*** Opening of Source data ***

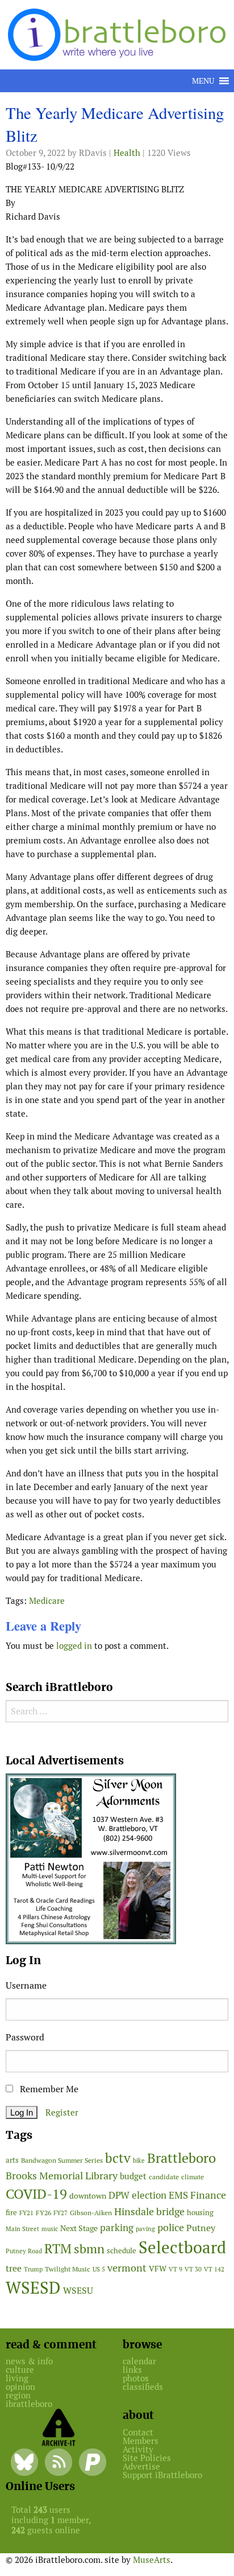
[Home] (119, 33)
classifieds (143, 2386)
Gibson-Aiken (91, 2212)
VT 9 (175, 2269)
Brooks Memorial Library (62, 2175)
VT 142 (214, 2269)
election (149, 2195)
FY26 (43, 2212)
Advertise (141, 2466)
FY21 (26, 2213)
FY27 (60, 2213)
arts (12, 2160)
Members (140, 2441)
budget (133, 2176)
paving (145, 2229)
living (17, 2378)
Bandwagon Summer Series (62, 2160)
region (18, 2395)
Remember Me (48, 2089)
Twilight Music (67, 2269)
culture (20, 2369)
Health (127, 152)
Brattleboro (181, 2158)
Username (26, 1985)
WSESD (33, 2288)
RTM (58, 2248)
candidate (164, 2176)
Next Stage (79, 2228)
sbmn (89, 2249)
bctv (118, 2158)
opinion (20, 2386)
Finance (208, 2194)
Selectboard (182, 2247)
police (170, 2227)
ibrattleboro (29, 2404)
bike (139, 2161)
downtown (87, 2196)
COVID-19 (36, 2194)
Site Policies (147, 2458)
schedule (121, 2251)
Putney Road (24, 2251)
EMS (178, 2195)
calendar (139, 2361)
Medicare (47, 1600)
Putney (200, 2228)
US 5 (99, 2269)
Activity (138, 2449)
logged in (74, 1645)
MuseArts (151, 2559)
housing (200, 2212)
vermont (127, 2267)
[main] (117, 882)
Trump (33, 2269)
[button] (203, 80)
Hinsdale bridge (149, 2211)
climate (192, 2176)
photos (136, 2378)
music (49, 2229)
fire (11, 2212)
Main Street (22, 2229)
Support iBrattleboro (162, 2475)
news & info (29, 2361)
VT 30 (193, 2269)
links (132, 2369)
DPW (118, 2195)
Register (61, 2112)
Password (25, 2037)
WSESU (78, 2291)
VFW (157, 2269)
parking (116, 2227)
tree (14, 2268)
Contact (138, 2432)
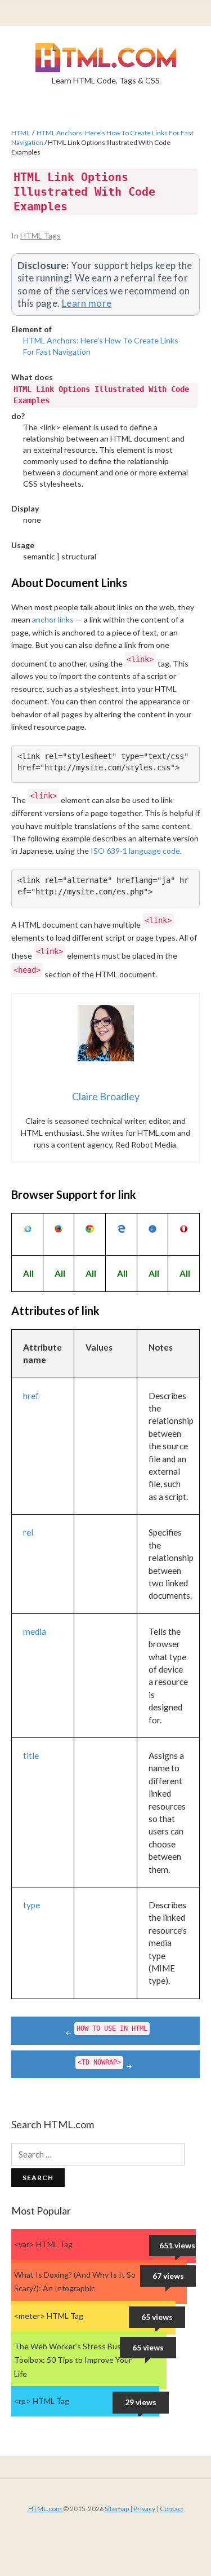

*** Close of Source data ***

== What is being asked ==
All the lines above should be reproduced exactly, and none of the pictures.

== Reply to the task ==
[Home] (119, 33)
classifieds (143, 2386)
Gibson-Aiken (91, 2212)
VT 9 (175, 2269)
Brooks Memorial Library (62, 2175)
VT 142 (214, 2269)
election (149, 2195)
FY26 (43, 2212)
Advertise (141, 2466)
FY21 (26, 2213)
FY27 (60, 2213)
arts (12, 2160)
Members (140, 2441)
budget (133, 2176)
paving (145, 2229)
living (17, 2378)
Bandwagon Summer Series (62, 2160)
region (18, 2395)
Remember Me (48, 2089)
Twilight Music (67, 2269)
culture (20, 2369)
Health (127, 152)
Brattleboro (181, 2158)
Username (26, 1985)
WSESD (33, 2288)
RTM (58, 2248)
candidate (164, 2176)
Next Stage (79, 2228)
sbmn (89, 2249)
bctv (118, 2158)
opinion (20, 2386)
Finance (208, 2194)
Selectboard (182, 2247)
police (170, 2227)
ibrattleboro (29, 2404)
bike (139, 2161)
downtown (87, 2196)
COVID-19 (36, 2194)
Site Policies (147, 2458)
schedule (121, 2251)
Putney Road (24, 2251)
EMS (178, 2195)
calendar (139, 2361)
Medicare (47, 1600)
Putney (200, 2228)
US 5 (99, 2269)
Activity (138, 2449)
logged in (74, 1645)
MuseArts (151, 2559)
housing (200, 2212)
vermont (127, 2267)
[main] (117, 882)
Trump (33, 2269)
[button] (203, 80)
Hinsdale bridge (149, 2211)
climate (192, 2176)
photos (136, 2378)
music (49, 2229)
fire (11, 2212)
Main Street (22, 2229)
Support iBrattleboro (162, 2475)
news & info (29, 2361)
VT 30 (193, 2269)
links (132, 2369)
DPW (118, 2195)
Register (61, 2112)
Password (25, 2037)
WSESU (78, 2291)
VFW (157, 2269)
parking (116, 2227)
tree (14, 2268)
Contact (138, 2432)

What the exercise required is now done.